## DATA FOR PROCESSING
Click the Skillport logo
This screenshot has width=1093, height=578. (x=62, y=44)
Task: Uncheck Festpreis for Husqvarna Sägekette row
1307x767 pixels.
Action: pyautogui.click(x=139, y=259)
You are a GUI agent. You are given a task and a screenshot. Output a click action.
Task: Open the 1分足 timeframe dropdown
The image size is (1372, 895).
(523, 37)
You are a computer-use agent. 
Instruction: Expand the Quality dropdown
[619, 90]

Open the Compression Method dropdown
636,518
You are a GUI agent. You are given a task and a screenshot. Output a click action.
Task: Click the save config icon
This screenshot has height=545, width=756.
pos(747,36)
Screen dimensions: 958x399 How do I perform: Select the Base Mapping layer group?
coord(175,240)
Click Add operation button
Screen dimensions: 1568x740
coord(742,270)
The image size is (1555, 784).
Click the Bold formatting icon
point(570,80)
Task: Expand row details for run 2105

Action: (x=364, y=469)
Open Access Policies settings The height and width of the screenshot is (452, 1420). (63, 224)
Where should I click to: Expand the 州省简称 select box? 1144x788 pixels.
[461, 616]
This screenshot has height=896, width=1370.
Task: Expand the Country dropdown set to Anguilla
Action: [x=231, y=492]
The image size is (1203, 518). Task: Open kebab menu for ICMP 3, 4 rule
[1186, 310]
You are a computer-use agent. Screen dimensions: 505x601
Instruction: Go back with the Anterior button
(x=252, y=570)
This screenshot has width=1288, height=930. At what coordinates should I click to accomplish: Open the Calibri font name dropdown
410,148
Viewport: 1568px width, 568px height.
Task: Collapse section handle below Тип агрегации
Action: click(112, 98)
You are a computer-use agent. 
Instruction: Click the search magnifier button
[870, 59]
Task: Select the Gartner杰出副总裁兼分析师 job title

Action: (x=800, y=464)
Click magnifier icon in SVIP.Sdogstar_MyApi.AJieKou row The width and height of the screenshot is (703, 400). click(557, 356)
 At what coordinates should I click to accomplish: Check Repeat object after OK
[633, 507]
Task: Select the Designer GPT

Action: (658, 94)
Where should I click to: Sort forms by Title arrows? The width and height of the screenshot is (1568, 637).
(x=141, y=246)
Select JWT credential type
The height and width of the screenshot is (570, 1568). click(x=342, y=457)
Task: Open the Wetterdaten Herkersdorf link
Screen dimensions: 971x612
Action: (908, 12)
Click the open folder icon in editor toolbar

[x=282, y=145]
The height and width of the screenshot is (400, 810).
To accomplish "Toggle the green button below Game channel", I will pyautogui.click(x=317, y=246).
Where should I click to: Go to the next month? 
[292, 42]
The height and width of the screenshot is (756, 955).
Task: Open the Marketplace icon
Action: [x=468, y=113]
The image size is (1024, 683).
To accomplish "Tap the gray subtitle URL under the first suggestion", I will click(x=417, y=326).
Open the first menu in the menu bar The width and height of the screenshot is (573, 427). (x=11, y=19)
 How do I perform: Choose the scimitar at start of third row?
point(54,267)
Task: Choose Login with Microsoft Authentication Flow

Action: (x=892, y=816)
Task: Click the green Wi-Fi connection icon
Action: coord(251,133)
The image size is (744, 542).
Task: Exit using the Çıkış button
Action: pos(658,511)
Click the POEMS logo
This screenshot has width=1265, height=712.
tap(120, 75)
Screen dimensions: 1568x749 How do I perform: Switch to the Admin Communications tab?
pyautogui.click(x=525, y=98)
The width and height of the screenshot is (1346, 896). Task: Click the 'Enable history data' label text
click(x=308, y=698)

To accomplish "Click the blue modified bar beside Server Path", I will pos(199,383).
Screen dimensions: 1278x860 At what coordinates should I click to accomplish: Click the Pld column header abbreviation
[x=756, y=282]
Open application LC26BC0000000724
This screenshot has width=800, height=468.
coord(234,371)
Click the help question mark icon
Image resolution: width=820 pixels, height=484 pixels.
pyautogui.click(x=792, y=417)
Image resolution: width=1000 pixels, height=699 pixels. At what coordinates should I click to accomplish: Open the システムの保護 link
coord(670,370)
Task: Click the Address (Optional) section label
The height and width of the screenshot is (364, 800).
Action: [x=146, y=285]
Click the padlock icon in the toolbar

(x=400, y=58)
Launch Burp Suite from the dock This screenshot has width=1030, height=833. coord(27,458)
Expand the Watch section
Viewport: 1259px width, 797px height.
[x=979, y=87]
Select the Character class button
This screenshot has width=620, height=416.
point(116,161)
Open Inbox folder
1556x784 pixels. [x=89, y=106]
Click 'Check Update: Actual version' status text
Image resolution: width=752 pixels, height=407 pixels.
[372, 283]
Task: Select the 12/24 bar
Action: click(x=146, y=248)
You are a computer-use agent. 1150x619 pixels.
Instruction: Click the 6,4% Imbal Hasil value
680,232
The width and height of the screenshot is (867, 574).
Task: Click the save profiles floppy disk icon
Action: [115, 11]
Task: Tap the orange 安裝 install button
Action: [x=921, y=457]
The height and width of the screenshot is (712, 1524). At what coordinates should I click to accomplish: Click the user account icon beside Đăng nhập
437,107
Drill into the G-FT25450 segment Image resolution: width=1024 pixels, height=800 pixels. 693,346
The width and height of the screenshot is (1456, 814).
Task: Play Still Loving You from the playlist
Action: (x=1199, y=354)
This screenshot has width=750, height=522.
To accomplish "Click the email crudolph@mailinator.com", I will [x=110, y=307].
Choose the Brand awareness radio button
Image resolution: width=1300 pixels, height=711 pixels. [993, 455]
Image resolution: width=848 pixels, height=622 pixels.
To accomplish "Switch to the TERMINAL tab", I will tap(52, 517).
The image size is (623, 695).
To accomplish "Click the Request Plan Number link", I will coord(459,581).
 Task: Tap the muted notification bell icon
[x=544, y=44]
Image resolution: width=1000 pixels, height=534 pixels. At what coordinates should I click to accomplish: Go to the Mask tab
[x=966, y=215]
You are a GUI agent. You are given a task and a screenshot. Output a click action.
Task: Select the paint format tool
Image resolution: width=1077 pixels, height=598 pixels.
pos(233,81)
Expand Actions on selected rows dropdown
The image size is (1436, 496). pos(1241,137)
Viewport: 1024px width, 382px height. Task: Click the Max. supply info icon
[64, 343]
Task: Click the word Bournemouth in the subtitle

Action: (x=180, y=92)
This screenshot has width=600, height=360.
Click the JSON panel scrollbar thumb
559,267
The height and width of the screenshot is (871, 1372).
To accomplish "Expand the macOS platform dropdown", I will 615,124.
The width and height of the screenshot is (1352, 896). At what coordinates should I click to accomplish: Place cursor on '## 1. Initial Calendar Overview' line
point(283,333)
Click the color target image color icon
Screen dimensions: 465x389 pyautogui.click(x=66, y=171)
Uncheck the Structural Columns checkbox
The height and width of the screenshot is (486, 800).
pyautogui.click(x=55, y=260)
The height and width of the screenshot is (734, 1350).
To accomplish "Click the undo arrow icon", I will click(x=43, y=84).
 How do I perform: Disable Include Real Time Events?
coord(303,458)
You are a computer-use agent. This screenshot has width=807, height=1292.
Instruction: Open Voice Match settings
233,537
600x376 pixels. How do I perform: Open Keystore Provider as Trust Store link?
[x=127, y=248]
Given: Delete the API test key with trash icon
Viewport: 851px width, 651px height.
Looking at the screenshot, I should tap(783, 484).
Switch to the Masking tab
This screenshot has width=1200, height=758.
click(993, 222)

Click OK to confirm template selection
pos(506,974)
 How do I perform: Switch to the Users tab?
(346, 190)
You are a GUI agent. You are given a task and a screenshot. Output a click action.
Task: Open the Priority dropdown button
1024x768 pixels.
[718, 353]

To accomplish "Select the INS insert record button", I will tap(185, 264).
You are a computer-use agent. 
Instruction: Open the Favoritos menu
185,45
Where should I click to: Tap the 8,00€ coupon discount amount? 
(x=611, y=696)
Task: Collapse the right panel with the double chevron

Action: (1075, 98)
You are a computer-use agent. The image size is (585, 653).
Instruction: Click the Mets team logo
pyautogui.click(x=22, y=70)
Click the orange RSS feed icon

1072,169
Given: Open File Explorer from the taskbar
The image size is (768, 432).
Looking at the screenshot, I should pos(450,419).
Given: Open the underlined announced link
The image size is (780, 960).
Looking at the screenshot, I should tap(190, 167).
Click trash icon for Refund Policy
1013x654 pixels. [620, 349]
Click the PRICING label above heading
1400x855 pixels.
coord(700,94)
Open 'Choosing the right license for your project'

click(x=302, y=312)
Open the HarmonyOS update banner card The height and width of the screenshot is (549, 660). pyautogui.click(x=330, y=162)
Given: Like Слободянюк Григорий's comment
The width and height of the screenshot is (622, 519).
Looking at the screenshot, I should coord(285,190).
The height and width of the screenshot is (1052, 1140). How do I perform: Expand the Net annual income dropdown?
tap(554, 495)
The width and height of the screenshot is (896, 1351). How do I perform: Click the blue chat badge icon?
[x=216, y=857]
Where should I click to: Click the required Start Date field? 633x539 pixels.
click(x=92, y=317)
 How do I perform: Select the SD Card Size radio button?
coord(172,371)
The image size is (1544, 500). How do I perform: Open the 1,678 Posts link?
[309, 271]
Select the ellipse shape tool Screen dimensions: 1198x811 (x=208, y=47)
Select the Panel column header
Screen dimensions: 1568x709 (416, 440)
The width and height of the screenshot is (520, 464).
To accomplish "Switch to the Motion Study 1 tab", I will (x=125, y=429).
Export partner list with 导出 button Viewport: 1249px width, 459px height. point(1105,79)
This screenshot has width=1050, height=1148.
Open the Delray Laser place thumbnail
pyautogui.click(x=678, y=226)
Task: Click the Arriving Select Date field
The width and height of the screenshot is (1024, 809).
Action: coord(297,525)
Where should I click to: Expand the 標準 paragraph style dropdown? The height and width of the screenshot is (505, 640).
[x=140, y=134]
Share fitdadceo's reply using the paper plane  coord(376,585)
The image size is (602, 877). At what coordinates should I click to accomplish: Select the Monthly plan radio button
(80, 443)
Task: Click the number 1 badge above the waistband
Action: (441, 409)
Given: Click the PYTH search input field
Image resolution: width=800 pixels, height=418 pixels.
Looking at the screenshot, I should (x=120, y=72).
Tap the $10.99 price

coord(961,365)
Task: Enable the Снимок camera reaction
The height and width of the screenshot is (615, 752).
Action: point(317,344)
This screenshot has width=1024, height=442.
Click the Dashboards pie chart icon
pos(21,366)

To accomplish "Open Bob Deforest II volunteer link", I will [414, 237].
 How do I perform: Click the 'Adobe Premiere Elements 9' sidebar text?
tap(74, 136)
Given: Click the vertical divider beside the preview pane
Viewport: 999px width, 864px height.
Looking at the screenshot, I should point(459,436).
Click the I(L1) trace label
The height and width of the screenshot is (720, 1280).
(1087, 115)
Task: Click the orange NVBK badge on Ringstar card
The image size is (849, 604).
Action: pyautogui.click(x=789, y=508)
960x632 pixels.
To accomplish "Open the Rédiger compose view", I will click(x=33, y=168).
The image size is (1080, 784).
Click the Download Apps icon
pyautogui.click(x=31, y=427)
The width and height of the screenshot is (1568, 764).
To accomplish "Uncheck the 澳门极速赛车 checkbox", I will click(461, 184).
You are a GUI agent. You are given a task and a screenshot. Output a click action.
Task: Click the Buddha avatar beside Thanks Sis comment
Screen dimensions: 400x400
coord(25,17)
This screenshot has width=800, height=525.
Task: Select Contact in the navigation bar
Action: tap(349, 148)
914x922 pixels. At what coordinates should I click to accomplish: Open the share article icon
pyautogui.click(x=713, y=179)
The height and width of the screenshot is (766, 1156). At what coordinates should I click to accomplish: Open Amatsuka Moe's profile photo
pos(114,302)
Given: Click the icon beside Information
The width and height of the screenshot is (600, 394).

## ABOUT THIS TASK
In the listing above, locate the line with "Instruction: Open Voice Match settings" and the line with "Given: Delete the", then extract exactly those lines and every line between them, and nothing more.

## SOLUTION BELOW
Instruction: Open Voice Match settings
233,537
600x376 pixels. How do I perform: Open Keystore Provider as Trust Store link?
[x=127, y=248]
Given: Delete the API test key with trash icon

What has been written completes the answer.